Suddenly, Lily the beagle was standing next to me sniffing expectantly. On the other end of the leash was a thin young white woman with an FDA decal on her navy jacket. She appeared to be unable or unwilling to make eye contact which of course may be necessary for her to perform her job properly. It took me a minute to realize Lily the beagle meant business. “Are you carrying any fruit or meats in your luggage?” the FDA woman asked me. I confessed to having some tamarind, a mango and three plums left over from my sojourn in Singapore, but no, no meats, hoping that my meager fruit stash all secure in a Ziplock bag would escape scrutiny. There used to be a time when you could smile at the US Customs official at JFK and deny that you were carrying anything edible. Then you could always act charmingly surprised if they opened your luggage and found, say a tiny bag with 10 nherakkas in it. “Oh that” I would say “My mom gave it to me. Could I please keep it and eat it on the A train going home?” They probably would have said no. Generally they never found the stuff you had hidden. But now times have changed. Lily the beagle is on the job.
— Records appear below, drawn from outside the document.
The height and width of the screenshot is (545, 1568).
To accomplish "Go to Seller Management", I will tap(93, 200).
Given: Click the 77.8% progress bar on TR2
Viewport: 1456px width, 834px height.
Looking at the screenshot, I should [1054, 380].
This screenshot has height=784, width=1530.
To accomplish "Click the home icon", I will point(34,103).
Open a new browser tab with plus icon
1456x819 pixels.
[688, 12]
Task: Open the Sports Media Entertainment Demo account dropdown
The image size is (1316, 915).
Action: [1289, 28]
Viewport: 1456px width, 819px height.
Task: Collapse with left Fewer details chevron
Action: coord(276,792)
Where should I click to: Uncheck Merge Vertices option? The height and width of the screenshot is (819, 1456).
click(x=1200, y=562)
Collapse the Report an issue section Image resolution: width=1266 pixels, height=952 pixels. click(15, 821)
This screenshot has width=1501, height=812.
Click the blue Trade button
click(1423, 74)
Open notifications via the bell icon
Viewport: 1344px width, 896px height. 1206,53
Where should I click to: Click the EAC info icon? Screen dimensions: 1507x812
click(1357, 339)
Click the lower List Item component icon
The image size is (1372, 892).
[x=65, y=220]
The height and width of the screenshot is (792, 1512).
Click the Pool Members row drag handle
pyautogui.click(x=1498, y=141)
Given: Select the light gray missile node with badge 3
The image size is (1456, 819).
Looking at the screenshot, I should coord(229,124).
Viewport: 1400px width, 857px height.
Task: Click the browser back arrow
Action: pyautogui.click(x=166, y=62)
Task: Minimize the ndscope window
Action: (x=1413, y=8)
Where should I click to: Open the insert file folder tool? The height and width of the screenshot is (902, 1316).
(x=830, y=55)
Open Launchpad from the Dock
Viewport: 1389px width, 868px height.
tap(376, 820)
I regretfully surrendered my mango . I was told the tamarind was OK to take with me. All the better to make Baghara Baingan once I shook off my jetlag back in my apartment in Washington Heights. You win some, you lose some.
Being a sociology prof. (at a college in NYC) and therefore addicted to comparative analysis of culture and social structure, if only superficially as in this instance, I think I see in my airport saga some contrasting pointers for the Indian and the American way of doing things. My fragrant Neelam mango from Chennai was more likely than not riddled with mango weevils. I had eaten several of these mangoes in Chennai, after persuading the not- so- little critters to leave their juicy homes. The American core value of individualism is held in check by societal safeguards that limited my freedom to bring my mango across international borders. They didn’t cut off my hand, they didn’t even accuse me of lying on my US Customs declaration, they just took away my mango! On the other hand the Indian (specifically Hindu) core value of privatism — as distinguished from individualism– especially in religion but indeed in all societal endeavor ( “I’ll step past this leper in my way to the mandir”) made it possible for me to carry my mango in with little regard for the societal consequences. Also, I see a little of that ‘can do’ Yankee ingenuity on display with Lily the beagle in her starring rule. Finally, the immigrant yearning to hold on to little vestiges of ‘home’ was part of my little charade at US Customs.
How many of you have experienced versions and variations of the JFK Mango Blues?